Senin, 06 Desember 2010

Lutung Muara Gembong

Sinar matahari, pagi itu terasa hangat memantul dari permukaan pantai utara Kabupaten Bekasi. Tepatnya di pesisir Kecamatan Muaragembong, seekor monyet yang berbulu lebat menjuntaikan ekor ke dalam air.

Sekitar lima kali pejaman mata, tiba-tiba sambil berteriak, “kaik,” lutung tadi menarik ekornya. Seekor kepiting besar ikut keluar bersama ekor lutung.

Setelah berhasil memancing dengan cara membiarkan udang mencapit ekor, lutung lantas menyabetkannya ke pohon bakau. Setelah betul-betul tidak bergerak, lutung baru memakan hasil buruannya.



Lutung-lutung lainnya pun punya cara yang sama untuk mencari makanan. Jadi, pemandangannya unik, apalagi ketika hampir bersamaan mereka mendapatkan udang. Saut-sautan teriakan akan terdengar riuh.

Tapi, perilaku unik satwa itu sudah terjadi tahun 1985 lalu. Pada saat itu, hutan bakau di sana masih tebal dan rimbun. Lutung bergerombol. Setiap gerombolan terdiri sekitar 30 ekor. Dan mereka menetap di wilayah pesisir Muaragembong yang terletak di perbatasan dengan Kabupaten Karawang.

Baru-baru ini ketika mencoba mencari jejak satwa yang biasanya muncul pagi hari dan sore hari itu. Sayangnya, keunikan salah satu satwa itu sudah tidak terlihat lagi.

“Sekarang, susah melihat monyet-monyet itu nyari makan di sekitar sini. Apalagi yang sampai gerombolan gitu,” kata Tukam, 50 tahun, warga Desa Muara Bendera.

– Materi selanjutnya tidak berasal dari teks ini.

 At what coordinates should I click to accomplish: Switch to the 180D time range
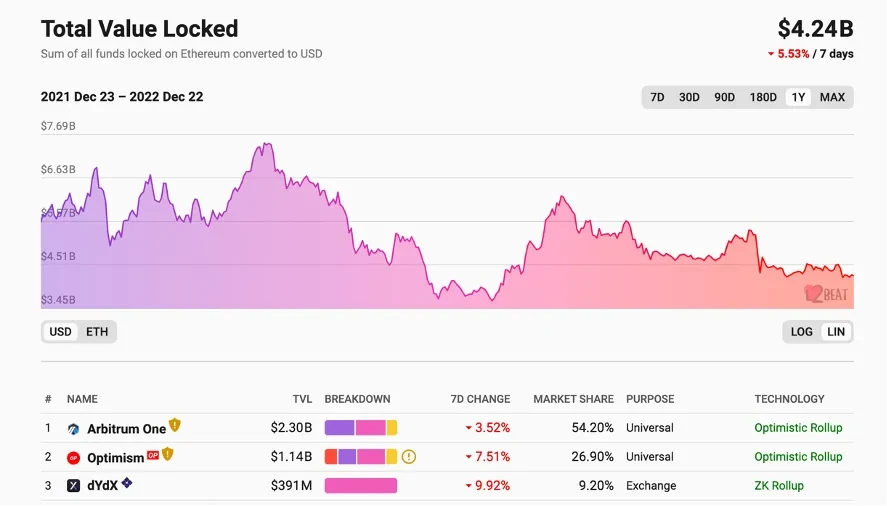point(763,97)
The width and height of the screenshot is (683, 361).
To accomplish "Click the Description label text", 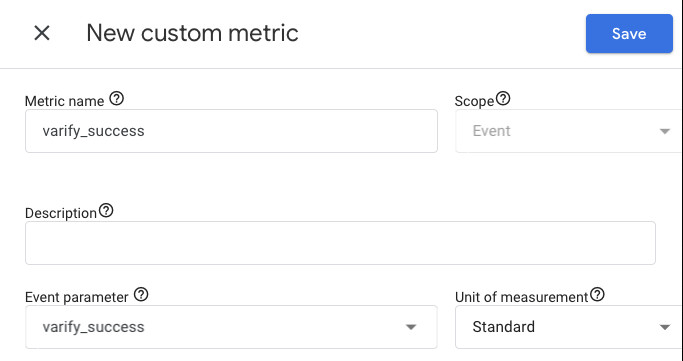I will [61, 213].
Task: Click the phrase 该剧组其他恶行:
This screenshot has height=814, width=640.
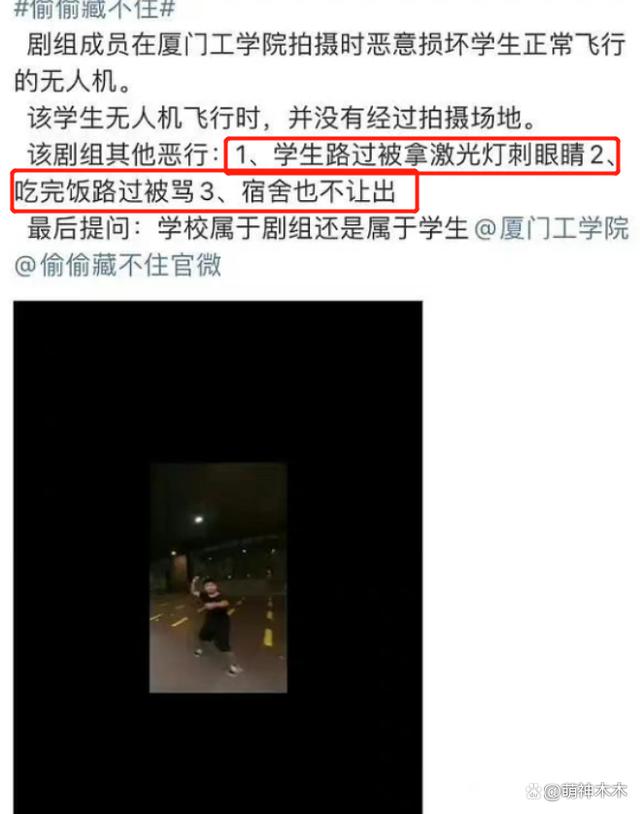Action: tap(124, 155)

Jika melihat kondisi sekarang ini, kata Tukam, mestinya pesisir Muaragembong menjadi pintu gerbang terakhir penyelamatan satwa di Kabupaten Bekasi. Kenapa Muaragembong? Karena wilayah ini semula memiliki area mangrove terluas. Dibandingkan dengan pesisir Kecamatan Babelan dan Kecamatan Tarumajaya.

Sebagian Muaragembong, kata Tukam, peruntukannya ialah untuk wilayah perhutanan yang langsung di bawah kendali Departemen Kehutanan.

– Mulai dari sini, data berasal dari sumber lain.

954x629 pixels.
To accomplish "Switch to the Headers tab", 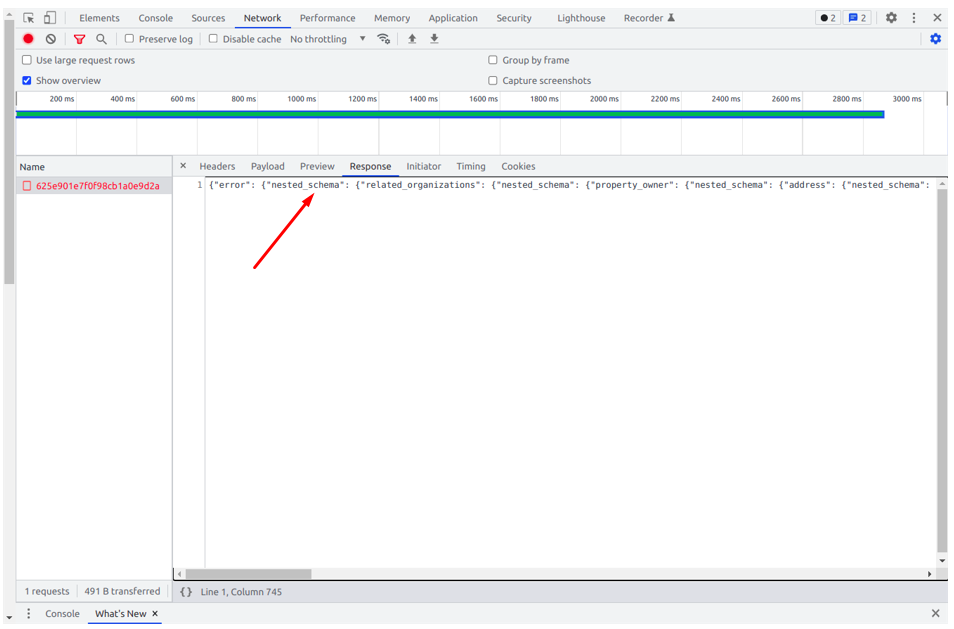I will point(217,166).
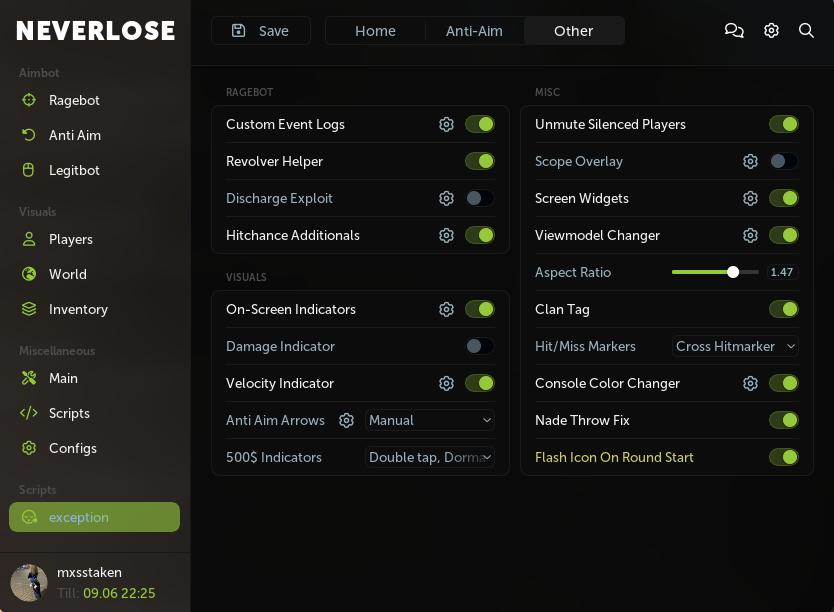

Satwa, seperti lutung, termasuk juga burung kuntul (bangau putih) seharusnya jadi prioritas penyelamatan. Sebab, kalau tidak ada penanganan dengan segera, maka akan benar-benar punah.

“Sekarang ini, bagaimana ada monyet dan burung lagi kalau sudah tidak ada hutan seperti dulu lagi,” kata bapak tiga anak ini.

Mangrove yang terdiri dari pohon jenis bakau di sepanjang Kecamatan Muaragembong, kini wilayah itu tidak tepat lagi disebut hutan. Rerimbunan bakau tidak rapat antara satu pohon dengan pohon lainnya. Karena rerimbunan tidak tebal dan jaraknya tidak rapat, maka mata dapat melihat ke arah pertambakan di balik jejeran pohon-pohon itu.

“Saya kira, mereka (monyet) sudah pada pindah ke daerah lain. Kalaupun masih ada, sisanya tinggal sedikit dan susah menemukannya. Mungkin sudah tidak tahan tinggal di sini,” kata Tukam.

Di sana juga tidak tampak burung-burung kuntul bergerombol di pesisir. Kalaupun ada, mereka hanya terbang rendah dan kembali terbang ke arah pantai Kabupaten Karawang.

Burung itu, kata Tukam, dulunya juga tinggal di daerah pesisir. Jumlahnya waktu itu bisa mencapai ribuan dan biasanya memilih untuk menetap di karang-karang dan pohon. Kini, kalau lagi beruntung, warga hanya bisa menyaksikan satu atau dua satwa itu dari kejauhan.